Gleich zu Beginn sprach Helmut Stein das Gebäude der alten Schule an. Dieses sei nichts mehr bewohnt und nach einem Wasserschaden in sehr schlechtem Zustand. Es gebe auch keinerlei Nutzungsmöglichkeiten mehr. Deshalb sei ein Abriss des Gebäudes sicherlich die sinnvollste Lösung. Die Glocke im Turm und das alte Uhrwerk solle allerdings auf irgendeine Art und Weise erhalten werden. Hier regte die Fraktion an, diesen Punkt nochmals im Ortsbeirat von Sarrod zu besprechen und über die Bedarfsmeldung entsprechende Mittel für den Haushalt zu beantragen.

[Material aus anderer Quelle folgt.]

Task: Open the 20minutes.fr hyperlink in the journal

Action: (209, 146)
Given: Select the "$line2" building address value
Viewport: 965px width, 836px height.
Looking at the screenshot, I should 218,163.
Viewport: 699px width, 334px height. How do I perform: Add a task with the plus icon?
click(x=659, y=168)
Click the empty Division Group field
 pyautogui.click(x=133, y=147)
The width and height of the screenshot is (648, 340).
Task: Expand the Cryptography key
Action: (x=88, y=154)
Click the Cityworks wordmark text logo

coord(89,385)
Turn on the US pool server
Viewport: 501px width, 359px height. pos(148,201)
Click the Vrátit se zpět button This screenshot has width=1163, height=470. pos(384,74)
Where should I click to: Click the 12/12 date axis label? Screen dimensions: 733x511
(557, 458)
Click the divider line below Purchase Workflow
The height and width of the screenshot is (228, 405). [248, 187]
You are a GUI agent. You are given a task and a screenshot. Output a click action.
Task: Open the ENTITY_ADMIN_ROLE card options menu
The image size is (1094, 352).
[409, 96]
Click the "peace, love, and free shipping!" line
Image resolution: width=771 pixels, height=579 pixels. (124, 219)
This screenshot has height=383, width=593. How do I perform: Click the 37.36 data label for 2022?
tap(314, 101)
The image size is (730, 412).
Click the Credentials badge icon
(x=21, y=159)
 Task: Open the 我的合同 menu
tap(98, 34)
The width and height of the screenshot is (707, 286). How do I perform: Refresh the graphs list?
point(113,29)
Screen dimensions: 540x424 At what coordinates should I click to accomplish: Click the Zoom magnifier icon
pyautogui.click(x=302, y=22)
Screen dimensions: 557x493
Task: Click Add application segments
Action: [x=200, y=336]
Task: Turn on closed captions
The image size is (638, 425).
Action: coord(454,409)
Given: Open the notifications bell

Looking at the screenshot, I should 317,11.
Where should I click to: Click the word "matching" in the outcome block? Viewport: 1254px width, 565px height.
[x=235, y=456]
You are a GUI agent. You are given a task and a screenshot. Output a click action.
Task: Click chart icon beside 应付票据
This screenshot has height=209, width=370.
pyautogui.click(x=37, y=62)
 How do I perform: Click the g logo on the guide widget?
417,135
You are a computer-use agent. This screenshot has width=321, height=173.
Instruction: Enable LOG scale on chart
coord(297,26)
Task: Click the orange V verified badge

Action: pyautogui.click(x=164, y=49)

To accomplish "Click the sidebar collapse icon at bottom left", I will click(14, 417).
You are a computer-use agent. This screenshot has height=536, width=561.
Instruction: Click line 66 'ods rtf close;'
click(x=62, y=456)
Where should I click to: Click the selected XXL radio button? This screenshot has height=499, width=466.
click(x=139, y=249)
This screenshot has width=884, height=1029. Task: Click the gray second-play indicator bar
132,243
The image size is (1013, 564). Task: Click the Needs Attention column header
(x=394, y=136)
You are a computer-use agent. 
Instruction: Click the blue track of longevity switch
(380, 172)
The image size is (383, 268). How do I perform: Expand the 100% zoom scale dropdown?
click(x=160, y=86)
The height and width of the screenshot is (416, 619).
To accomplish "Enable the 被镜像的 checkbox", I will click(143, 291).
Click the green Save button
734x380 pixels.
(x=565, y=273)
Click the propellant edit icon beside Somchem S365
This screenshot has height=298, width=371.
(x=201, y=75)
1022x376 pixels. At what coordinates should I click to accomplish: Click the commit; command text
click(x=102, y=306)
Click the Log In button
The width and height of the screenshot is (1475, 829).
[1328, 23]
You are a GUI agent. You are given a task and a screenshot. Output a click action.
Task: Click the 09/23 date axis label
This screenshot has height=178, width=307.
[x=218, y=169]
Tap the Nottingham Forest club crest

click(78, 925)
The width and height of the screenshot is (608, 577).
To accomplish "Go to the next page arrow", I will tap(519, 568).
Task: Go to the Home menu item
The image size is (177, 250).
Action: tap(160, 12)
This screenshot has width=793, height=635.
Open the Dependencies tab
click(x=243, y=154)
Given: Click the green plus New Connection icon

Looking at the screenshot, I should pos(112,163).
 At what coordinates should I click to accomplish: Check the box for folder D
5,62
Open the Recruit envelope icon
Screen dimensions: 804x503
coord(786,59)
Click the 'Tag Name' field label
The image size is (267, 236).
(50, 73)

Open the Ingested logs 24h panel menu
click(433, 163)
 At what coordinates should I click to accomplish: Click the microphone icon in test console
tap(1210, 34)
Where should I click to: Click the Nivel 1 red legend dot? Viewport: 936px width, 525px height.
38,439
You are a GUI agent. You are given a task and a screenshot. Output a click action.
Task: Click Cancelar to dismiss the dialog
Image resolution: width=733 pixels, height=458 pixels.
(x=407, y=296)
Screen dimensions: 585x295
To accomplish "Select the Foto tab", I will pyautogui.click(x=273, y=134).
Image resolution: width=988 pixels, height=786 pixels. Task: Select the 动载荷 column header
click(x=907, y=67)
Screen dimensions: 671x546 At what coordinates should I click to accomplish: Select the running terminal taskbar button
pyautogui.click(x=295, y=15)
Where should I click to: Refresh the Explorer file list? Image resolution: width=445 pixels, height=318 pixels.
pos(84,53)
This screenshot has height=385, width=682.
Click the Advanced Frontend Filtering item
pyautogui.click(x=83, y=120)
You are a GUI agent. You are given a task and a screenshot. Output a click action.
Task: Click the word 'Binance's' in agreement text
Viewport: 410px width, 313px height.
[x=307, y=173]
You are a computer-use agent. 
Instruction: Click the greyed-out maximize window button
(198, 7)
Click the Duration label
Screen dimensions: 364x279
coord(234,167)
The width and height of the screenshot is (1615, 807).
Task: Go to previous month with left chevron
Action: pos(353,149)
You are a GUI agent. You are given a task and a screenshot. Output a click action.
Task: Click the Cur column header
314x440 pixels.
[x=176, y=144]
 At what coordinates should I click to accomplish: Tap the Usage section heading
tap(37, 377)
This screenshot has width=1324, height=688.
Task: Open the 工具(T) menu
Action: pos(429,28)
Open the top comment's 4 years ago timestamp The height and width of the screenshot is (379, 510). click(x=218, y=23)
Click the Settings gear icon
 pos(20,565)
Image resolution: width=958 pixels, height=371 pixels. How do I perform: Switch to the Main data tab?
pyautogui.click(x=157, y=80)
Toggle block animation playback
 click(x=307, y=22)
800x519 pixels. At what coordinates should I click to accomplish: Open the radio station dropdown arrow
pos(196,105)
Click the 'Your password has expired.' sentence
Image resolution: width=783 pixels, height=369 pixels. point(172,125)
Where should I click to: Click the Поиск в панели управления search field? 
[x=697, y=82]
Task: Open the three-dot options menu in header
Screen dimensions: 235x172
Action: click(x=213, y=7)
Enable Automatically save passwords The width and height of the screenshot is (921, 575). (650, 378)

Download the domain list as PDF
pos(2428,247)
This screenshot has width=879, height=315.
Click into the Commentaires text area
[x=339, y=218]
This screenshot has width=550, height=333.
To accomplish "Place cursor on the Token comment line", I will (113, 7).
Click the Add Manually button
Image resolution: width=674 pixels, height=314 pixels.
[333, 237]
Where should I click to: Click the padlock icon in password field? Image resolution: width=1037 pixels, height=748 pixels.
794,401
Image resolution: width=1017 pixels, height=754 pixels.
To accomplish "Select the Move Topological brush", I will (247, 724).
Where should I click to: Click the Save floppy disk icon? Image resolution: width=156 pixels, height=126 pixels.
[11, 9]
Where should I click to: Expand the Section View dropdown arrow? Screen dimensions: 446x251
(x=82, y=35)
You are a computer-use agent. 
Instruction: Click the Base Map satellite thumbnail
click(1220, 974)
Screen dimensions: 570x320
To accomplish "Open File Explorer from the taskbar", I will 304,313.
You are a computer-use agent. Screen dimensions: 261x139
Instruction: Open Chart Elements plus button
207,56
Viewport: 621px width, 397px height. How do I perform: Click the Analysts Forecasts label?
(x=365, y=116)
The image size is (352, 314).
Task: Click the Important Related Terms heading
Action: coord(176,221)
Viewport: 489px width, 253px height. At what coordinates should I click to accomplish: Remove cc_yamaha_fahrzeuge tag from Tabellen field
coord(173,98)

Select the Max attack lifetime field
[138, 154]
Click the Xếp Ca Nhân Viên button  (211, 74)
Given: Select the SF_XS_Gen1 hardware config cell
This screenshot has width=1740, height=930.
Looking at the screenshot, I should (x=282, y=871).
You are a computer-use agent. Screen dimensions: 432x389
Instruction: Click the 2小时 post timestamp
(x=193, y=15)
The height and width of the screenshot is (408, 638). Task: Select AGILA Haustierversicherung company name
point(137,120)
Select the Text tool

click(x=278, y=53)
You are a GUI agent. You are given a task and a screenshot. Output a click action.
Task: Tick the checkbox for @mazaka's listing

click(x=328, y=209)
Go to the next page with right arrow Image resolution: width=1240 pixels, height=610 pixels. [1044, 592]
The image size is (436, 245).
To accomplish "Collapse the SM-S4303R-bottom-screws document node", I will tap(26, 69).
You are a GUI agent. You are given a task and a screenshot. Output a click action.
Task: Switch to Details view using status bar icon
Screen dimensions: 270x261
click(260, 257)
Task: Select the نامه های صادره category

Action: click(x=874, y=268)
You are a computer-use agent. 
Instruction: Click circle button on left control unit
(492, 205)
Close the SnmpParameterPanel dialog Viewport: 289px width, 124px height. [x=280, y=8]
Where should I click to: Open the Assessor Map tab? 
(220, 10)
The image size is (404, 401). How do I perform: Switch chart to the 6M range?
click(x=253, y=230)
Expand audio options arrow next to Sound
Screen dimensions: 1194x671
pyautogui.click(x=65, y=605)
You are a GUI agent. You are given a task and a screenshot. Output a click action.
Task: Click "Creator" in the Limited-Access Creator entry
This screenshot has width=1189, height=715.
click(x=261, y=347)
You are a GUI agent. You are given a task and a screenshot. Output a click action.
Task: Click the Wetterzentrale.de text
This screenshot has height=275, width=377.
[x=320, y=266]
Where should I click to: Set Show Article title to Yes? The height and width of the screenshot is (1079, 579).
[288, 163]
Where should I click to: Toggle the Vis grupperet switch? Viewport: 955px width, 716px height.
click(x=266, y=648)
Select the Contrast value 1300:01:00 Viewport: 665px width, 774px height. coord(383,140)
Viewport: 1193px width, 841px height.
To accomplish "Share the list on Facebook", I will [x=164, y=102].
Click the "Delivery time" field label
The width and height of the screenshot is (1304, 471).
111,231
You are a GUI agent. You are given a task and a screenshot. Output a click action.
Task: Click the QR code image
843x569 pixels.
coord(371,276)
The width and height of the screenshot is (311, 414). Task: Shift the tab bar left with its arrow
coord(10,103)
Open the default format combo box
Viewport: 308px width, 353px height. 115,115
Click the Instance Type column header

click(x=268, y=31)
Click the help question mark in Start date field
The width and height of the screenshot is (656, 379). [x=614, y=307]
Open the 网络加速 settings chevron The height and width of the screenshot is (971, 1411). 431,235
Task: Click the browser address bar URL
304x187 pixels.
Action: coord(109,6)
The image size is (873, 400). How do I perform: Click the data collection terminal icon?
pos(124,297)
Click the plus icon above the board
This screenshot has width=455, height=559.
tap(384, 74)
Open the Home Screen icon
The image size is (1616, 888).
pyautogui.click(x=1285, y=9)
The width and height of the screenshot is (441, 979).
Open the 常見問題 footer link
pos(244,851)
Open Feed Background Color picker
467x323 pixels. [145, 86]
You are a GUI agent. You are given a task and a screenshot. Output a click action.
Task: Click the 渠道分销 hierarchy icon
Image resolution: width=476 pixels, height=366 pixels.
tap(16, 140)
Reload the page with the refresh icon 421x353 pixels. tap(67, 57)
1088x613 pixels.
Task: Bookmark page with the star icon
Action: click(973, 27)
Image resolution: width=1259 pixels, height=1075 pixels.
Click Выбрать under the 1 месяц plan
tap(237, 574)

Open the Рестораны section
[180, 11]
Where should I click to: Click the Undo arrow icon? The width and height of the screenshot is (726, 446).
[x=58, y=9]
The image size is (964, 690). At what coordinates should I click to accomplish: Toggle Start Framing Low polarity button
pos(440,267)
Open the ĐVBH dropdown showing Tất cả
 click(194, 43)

Der Rundgang führte die Fraktion weiter in das Dorfgemeinschaftshaus. Hier erläuterte Helmut Stein die vielfältige Nutzung des Gebäudes, das unter anderem auch als Andachtsraum genutzt werde, da es in Sarrod keine Kirche gebe. Auch bei Festen auf dem benachbarten Festplatz werde das Dorfgemeinschaftshaus mit genutzt. Für den Jugendraum im Untergeschoss müsse allerdings noch der separate Zugang und ein eigenes WC geschaffen werden. Diese Maßnahmen seien aber bereits im städtischen Haushalt vorgesehen und sollen in Absprache mit dem Ortsbeirat von Sarrod umgesetzt werden. Die universelle Nutzung des Gebäudes wurde von den Fraktionsmitgliedern ausdrücklich gelobt.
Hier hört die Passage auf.